Exercise set:
1. In the text on big data platforms, list the pieces of information it says are obtained for videos when unstructured data is collected.
2. Write what comes next in the text on big data platforms and SQL, picking up after its final sentence.

*** Document section ***

The better alternative is unknown to most of them for now.

Here we give the necessary background information. First, we need to figure out what big data platforms are dealing with.

Background

Structured data is the staple of big data analytics

Big data platforms focus on addressing the demand for big data storage and analytics. Among the vast amount of data to be properly stored, there is, besides the structured data resulted from business activities, the huge amount of unstructured data like audio and video data that occupies a lot of space. Sometimes the unstructured data accounts for as much as over 80% of all data stored on a big data platform. But storing data is only one part of a big data platform’s goal, the more important part is to analyze and use data to generate business value.

The big data analytics covers two types of data – Structured data and Unstructured data.

Structured data is generated in the course of daily business operations and constitutes the core part of an enterprise. Before big data platforms took root, structured data made up the major part of, or even the whole of an enterprise’s information base. Data accumulates as business expands, severely testing the capability of conventional RDB-based processing system. Big data platforms rose to the challenge, supplying solutions to the structured data analysis problems.

People are inspired by the popularity of big data platforms, trying to extract value from the conventionally futile unstructured data like logs, images, audios and videos – which calls for unstructured data analytics. Compared with the core structured data analytics, unstructured data analytics looks more like the icing on the cake. And it does not deal with homogeneous subjects, but, rather, is always accompanied by structured data handling. Collecting unstructured data often involves extracting relevant structured data, such as getting producers, dates, categories, durations, and other information for videos. Certain unstructured data can turn into structured data through some processing such as obtaining user IPs, access times and keywords. The so-called unstructured data analytics, actually, mainly focuses on the byproduct structured data.

So, structured data analytics still dominates the business analytics on big data platforms. There are mature technologies for processing structured data, such as the dominant SQL-driven, relational model-based RDBs.

SQL dominates the field of structured data processing

Going back to SQL syntax is the trend in big data analytics. In the Hadoop system, the early PIG Latin was abandoned while Hive has persisted; and, on Spark, SparkSQL is used much more widely than Sacla (the latter is easy to start yet hard to master, and as a compiled language, it has a lot of inconvenience due to the non-support of hot swap). The new big data computing systems also prefer to use SQL to handle computations. The ancient language reaffirms its position after years of rivalry with various challengers.

There are two reasons behind this renewal.

*** Recorded data ***

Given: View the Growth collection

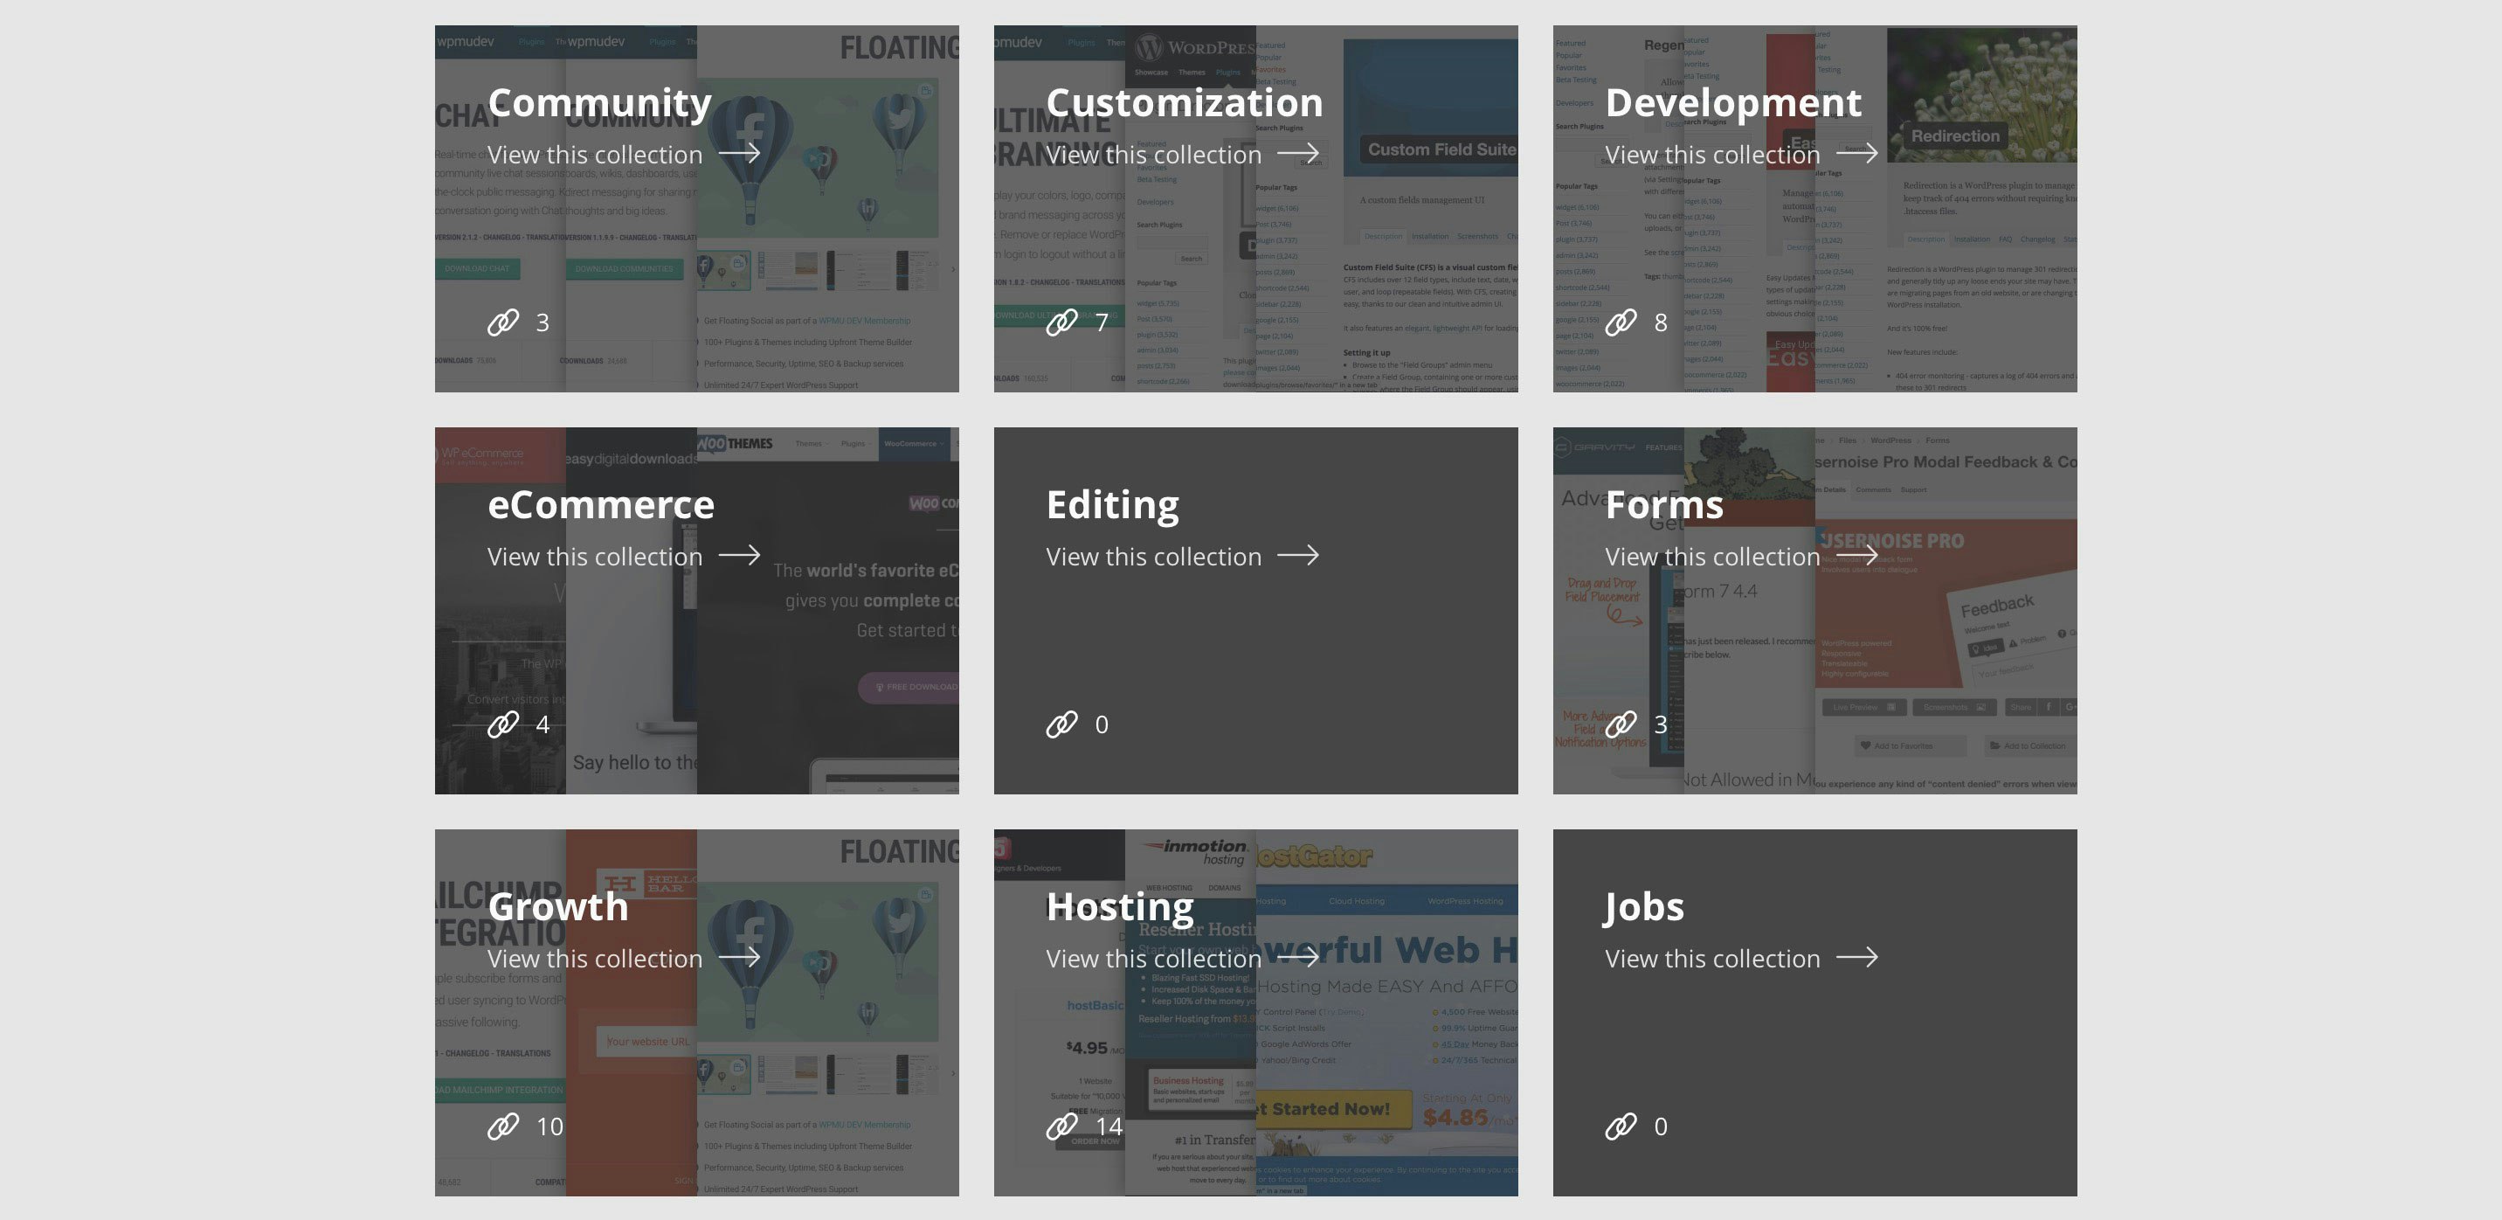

***

Response list:
1.
- Producers
- Dates
- Categories
- Durations

2.
1. A better choice is yet unavailable

The relational databases have enjoyed so long and much popularity that SQL has become an old friend of programmers, even engrained in the minds of them. It is simple to perform regular queries in SQL but it is not convenient for handling complex procedural computations or order-based computations. Its alternative techniques are as inconvenient as SQL. They require similarly complicated code as SQL does in dealing with complex computations and logics with UDFs. It’s wise to choose the familiar one between two nuisances.

2. SQL has the endorsement of big data vendors

Big data technologies, in essence, seek higher performance, and SQL is the front line of the competition. A contest is a contest only when it aims at dealing with the same problems. The more special and complex the computation is the more determinants it involves, and the harder a big data platform’s ability is assessed. SQL, having the internationally-recognized standard TPC-H benchmark, is easy to understand and assess, encouraging vendors to focus optimization on SQL.

A SQL-compatible platform is more migration-friendly

The benefits are clear when a big data platform is SQL-compatible. SQL is widely applied, and commonly used among programmers. Using SQL helps avoid extra training costs. There are a multitude of frontend software products, and a SQL-compatible platform is easy to fit into the existing ecosystem. Developing in SQL also creates great compatibility with the conventional SQL-based databases that big data platforms want to replace, as well as cost-effective migration.

But while having those benefits of using the SQL-based RDB model, people are also paying the price by enduring its shortcomings.

Troubles

Low performance

The biggest problem of using SQL is that it is not the most effective means of achieving the high performance that is most important for big data computing.

SQL lacks data types and definitions of certain types of calculations that are necessary for expressing some high-performance algorithms, and looks to engineering optimization of the computing engine. We have gained rich experience in optimizing the conventional commercial databases during a few decades, while still finding it hard to optimize a lot of scenarios. A problem at the theoretical level cannot be solved at the engineering level. The emerging big data platforms, outperformed by the traditional databases in terms of optimization and algorithmic implementation, turn to larger clusters for performance increase. SQL is not good at describing a procedural computation and specifying the optimal execution path that is crucial to obtaining high performance. Optimizing the execution path requires deliberate intervention through the use of many special modifiers – procedural syntax is more straightforward than that – making it harder to achieve high-performance algorithms.

The computer hardware capacity was very limited when SQL was in its infant stage. The language’s design had to be adapted for the then hardware condition to become practical, leading to the future dilemma that the adult SQL is hard to fully exploit the contemporary computers’ hardware ability, which is featured by big memory, parallel processing and cluster mechanism. The SQL JOIN matches records by key values, but a JOIN under a big memory environment can locate matching records through addresses without calculating HASH values for comparison. The latter increases performance a lot. A SQL data table is unordered. It is easy to parallelly processed by partition for a single-table computation, but a synchronous and dynamic division across multiple tables is almost impossible for a multi-table join. We have to divide tables in advance. The static segmentation makes it hard to determine the number of parallel threads flexibly according to workloads on machines. The problem also exists in cluster computing. SQL does not distinguish the dimension table from a fact table theoretically and it defines a JOIN operation simply as the filtered Cartesian product. Performing a join operation on large tables involves HASH Shuffle actions that takes up a great deal of network resources. The benefits of cluster computing will be seriously compromised by the network transmission delay when there are a large number of nodes within the cluster.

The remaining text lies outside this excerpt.